Another research team in Louisiana is “hot” on the trail of symptoms and causes of elevated temperature landfills. Navid H. Jafari is the lead author of Spatial and temporal characteristics of elevated temperatures in municipal solid waste landfills. The authors state: “In particular, MSW landfills undergo changes in behavior that typically follow a progression of indicators, e.g., elevated temperatures, changes in gas composition, elevated gas pressures, increased leachate migration, slope movement, and unusual and rapid surface settlement.”
So far, no mention of biosolids in on-line PowerPoints or by the media.
Nevertheless, the hallway conversation in Seattle turned to a recent tragedy at Greentree Landfill in Kersey, PA, this past February.  One article among many is Worker’s Body Found After Being Buried In Trash At Pa. Landfill.  The speculation heard in Seattle is that the surface instability at Greentree arose from a “hot spot” associated with a high proportion of biosolids disposal accepted at this landfill. 
When Waste Management, Inc., (WM) took steps in February 2015 to change its policies on biosolids acceptance, the principal assumption was its impetus was odor complaints.  That this step should apply to WM’s Pennsylvania facilities seemed to be reasonable (Pennsylvania Orders Waste Management to Close Tullytown Landfill by 2017). After all, NYC DEP, a major customer at the time, does not certify its biosolids as compliant with Class B pathogen standards or with Vector Attraction Reduction standards, and Pennsylvania regulations seem to require this level of stabilization for landfill acceptance.

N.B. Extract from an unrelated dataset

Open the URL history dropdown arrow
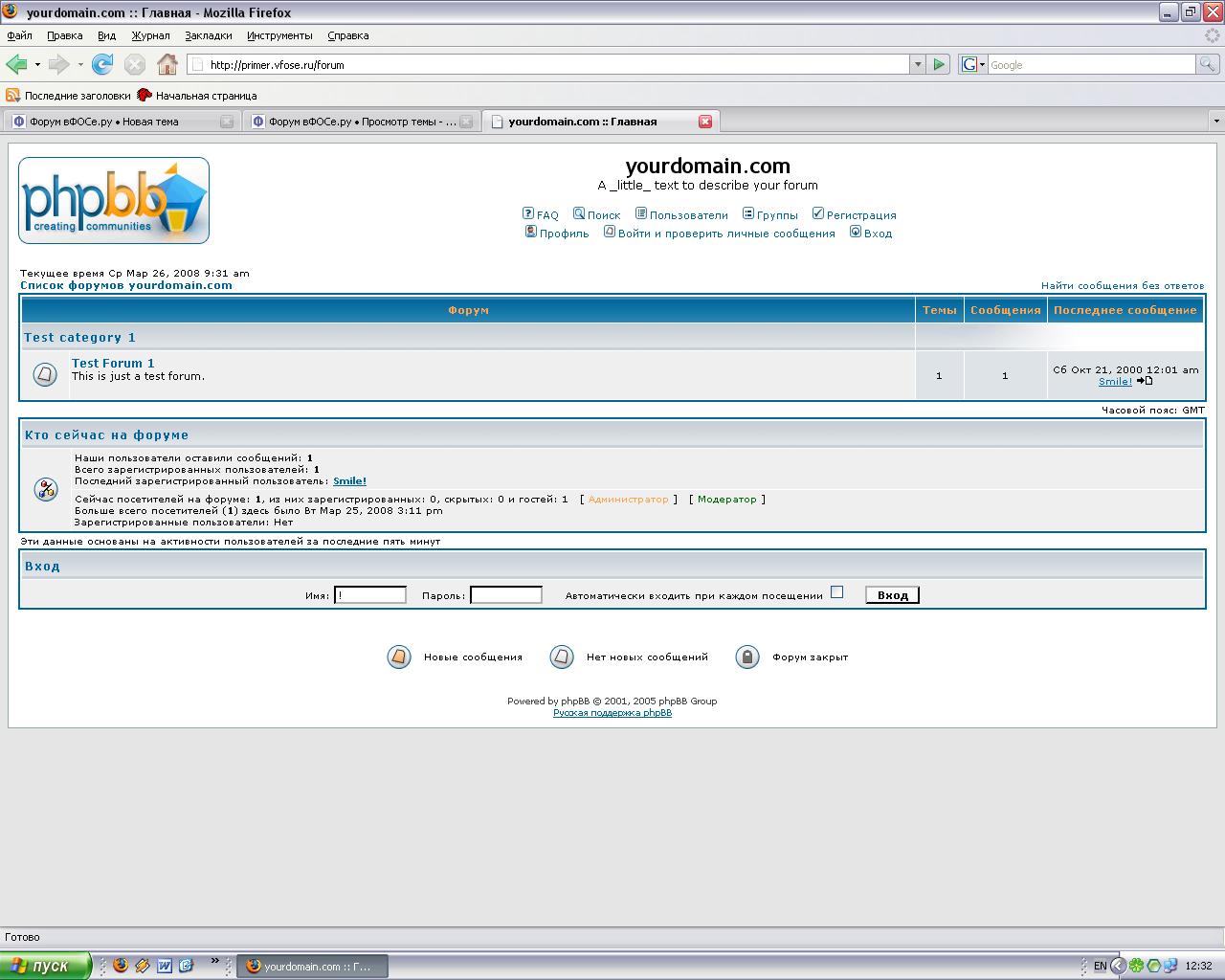 pos(918,64)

But WM’s policy on biosolids co-disposal may include other considerations – for instance a risk of elevated temperature.  A recently retired WM engineer explained in a recent interview that no WM landfills receiving a proportion of biosolids lower than 10 percent of daily trash acceptance had displayed problems with elevated temperatures. While this is not a basis for a cause/effect relationship, if you are a landfill operator a reasonable course of action is to impose a 10% maximum acceptance rate for biosolids. That is what WM did in 2015.  Other landfill owners, including Greentree’s, did not.

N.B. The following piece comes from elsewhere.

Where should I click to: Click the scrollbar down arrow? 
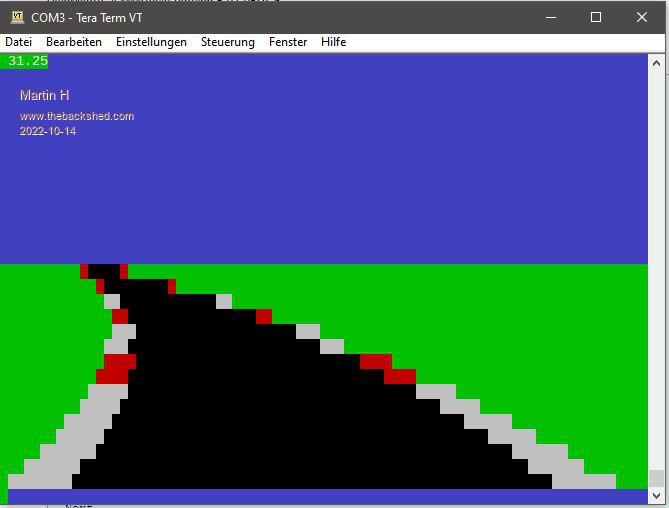point(656,495)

But how could biosolids be involved with elevated temperatures?  In Waste360’s  Diagnosing and Understanding Elevated Temperature Landfills (Part 3), the authors suggest the reaction is  “Pyrolysis… the thermochemical decomposition of organic matter at elevated temperature in the absence of oxygen.”  As a follower of the WE&RF LIFT program, I recalled the proposal from a start-up enterprise, HydroTORR’s ZIP-Carb (Zero Input Process Carbonization), deploying hydrothermal carbonization (HTC), a wet-state thermal decomposition under elevated temperature and pressure in an oxygen starved environment, very pyrolysis-like.  That modern landfills are hundreds of feet thick, totally insulated, oxygen-free and wet with recirculating leachate, internal conditions are seemingly consonant with HTC.

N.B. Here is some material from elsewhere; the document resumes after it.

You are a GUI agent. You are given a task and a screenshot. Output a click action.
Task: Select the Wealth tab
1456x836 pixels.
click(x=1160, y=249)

One researcher involved with HydroTORR is Dr. M Toufiq Reza, formerly of University of Nevada, now at Ohio University, Athens. He has a specialization in “applied bioenergy.” When I put my hypothesis to him, Dr. Reza gave it a few hours consideration and in an email back to me suggested that high strength leachate combined with biosolids sealed in waste cells under pressure “might go for an exothermic decarboxilation reaction resulting in CO2 and heat.” These are the two key indicators of elevated temperature landfills.  
The science is still not there to link biosolids and elevated temperatures, at least not yet. But, if science can surprise me with contrary conclusions on plastic and lard, it can surprise me with contrary conclusions on biosolids in landfills.
I participated in the March for Science in Philadelphia on Earth Day. It was a perfect venue for me to recommit to keeping science front and center with biosolids. Dr. Reza wrote: “To test the hypothesis, I may need to test the leachate sludge and aged-sludge.”  He stands ready to do some research, and I invite you to join me in elevating the SCIENCE OF HOT BIOSOLIDS.